Racisme ou erreur de jeunesse ? La publication de photos montrant un jeune Justin Trudeau grimé en Noir a sérieusement écorné son image de chantre de la tolérance et de l'ouverture, mais pas forcément compromis ses chances de réélection, selon plusieurs spécialistes.

"Tant au Canada qu'à l'étranger, cette affaire a terni l'image de Justin Trudeau alors que son parti libéral avait bâti sa force sur un discours d'ouverture, de multiculturalisme et de sensibilité aux questions de diversité", analyse pour l'AFP Stéphanie Chouinard, politologue au Collège militaire royal de Kingtson. "C'est un coup très dur pour lui".

A un mois d'élections législatives indécises, le Premier ministre, au coude-à-coude avec les conservateurs dans les sondages, se serait bien passé de cette polémique qui domine la campagne depuis mercredi.

Défenseur d'un multiculturalisme hérité de son père, l'ex-Premier ministre Pierre Elliot Trudeau, le dirigeant libéral s'est retrouvé accusé de racisme après la publication de deux photos et d'une vidéo qui ont fait l'effet d'une bombe au Canada.

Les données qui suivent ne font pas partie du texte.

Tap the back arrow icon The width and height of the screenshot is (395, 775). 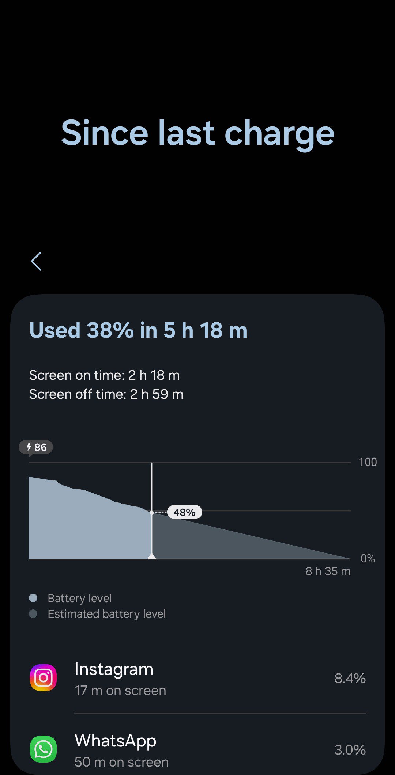pyautogui.click(x=36, y=261)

Sur l'une, on le voit, âgé de 29 ans, déguisé en Aladdin, le visage bruni par du maquillage, lors d'une soirée à l'école privée de Vancouver où il enseignait.

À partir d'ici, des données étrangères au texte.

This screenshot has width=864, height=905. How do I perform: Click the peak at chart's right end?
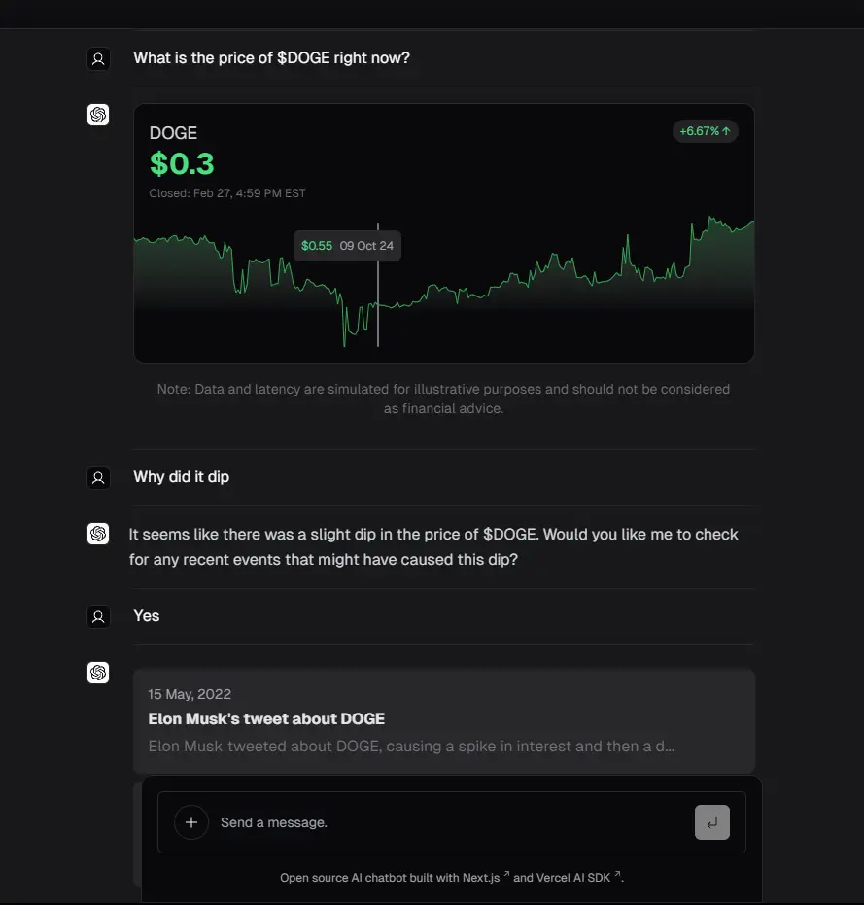[710, 218]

Sur une autre, il s'est grimé en Noir lors d'un spectacle de son collège où il imite le chanteur noir Harry Belafonte. Même maquillage sur une vidéo non datée diffusée jeudi par la télévision Global News, le montrant grimaçant et levant les bras, vêtu d'un jean troué et d'un t-shirt.

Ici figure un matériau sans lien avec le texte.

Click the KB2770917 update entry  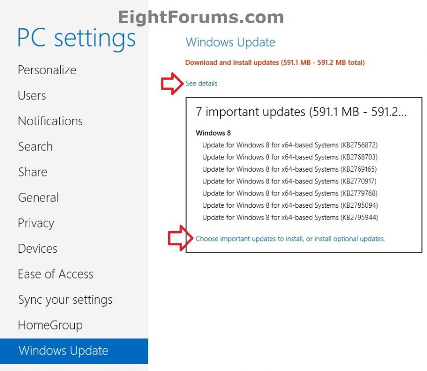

Les images ont fait le tour du monde. Elles ont pris une résonnance particulière aux Etats-Unis, où la question du "blackface" est particulièrement sensible. Cette pratique y est née au 19e siècle lors de spectacles pendant lesquels des Blancs se noircissaient le visage pour se moquer des Noirs.

"C'est surtout aux Etats-Unis où ça nuit à son image de héraut de la gauche centriste", relève Daniel Béland, professeur de sciences politiques à l'université McGill. En Europe, les critiques seront moins sévères, "à l'exception peut-être du Royaume-Uni", abonde Mme Chouinard.

-"Impact négatif chez les jeunes"-

Donald Trump lui-même s'est dit "surpris" par les photos de Trudeau. "J'ai été encore plus surpris quand j'ai vu le nombre de fois", a ajouté vendredi le milliardaire républicain, lui-même régulièrement accusé de racisme.

En accueillant plusieurs dizaines de milliers de réfugiés syriens, celui qui voulait "remettre le Canada sur la carte du monde" après son élection en 2015, a marqué les esprits. Il s'est nettement démarqué de son voisin américain par ses positions pro-immigration.

Mais depuis mercredi, Justin Trudeau fait acte de contrition, se confond en excuses, reconnaît qu'il a pu heurter les Canadiens souffrant de discrimination, assure le regretter profondément.

"Se repentir était la seule option", souligne Mme Chouinard. "Il aurait pu dire qu'à l'époque, la question du blackface était inconnue au Canada, mais il aurait semblé vouloir se dédouaner".

M. Trudeau, 47 ans, a assuré qu'au moment de ces photos, il ignorait le caractère raciste de ce geste, plaidant l'erreur de jeunesse. Ce qui, pour certains de ses détracteurs, dénote plus un "manque de jugement" qu'une personnalité raciste.

"Ca va lui nuire en terme d'image, mais ça reste à voir si ça aura vraiment un impact sur la course électorale", relativise Daniel Béland.

Au Canada, les réactions les plus virulentes sont venues de la partie anglophone du pays, traditionnellement plus proche des Etats-Unis.

La province francophone du Québec se montre globalement plus modérée, tant dans la tonalité des médias que dans la population interrogée par ces médias.

A l'instar de la Ligue des Noirs du Québec, une association de défense des droits de la communauté noire, qui a défendu M. Trudeau, estimant que son bilan montrait qu'il n'était pas raciste, et n'avait pas à s'excuser pour ses "blackfaces" de jeunesse.

Dès lors, difficile de prédire si la polémique peut coûter sa réélection à Justin Trudeau, s'accordent à dire experts et éditorialistes.

"Il va falloir attendre les prochains sondages, parce qu'il y a beaucoup d'enjeux dans la campagne, il y aura d'autres controverses", nuance M. Béland.

"Ca pourrait avoir un impact négatif chez les jeunes, plus sensibles aux questions d'appropriation culturelle", estime Stéphanie Chouinard.

"Les Canadiens, cependant, pardonnent volontiers, par nature. Et c'est peut-être ce qui va sauver la mise à M. Trudeau en fin de compte", conclut un éditorialiste du Globe and Mail.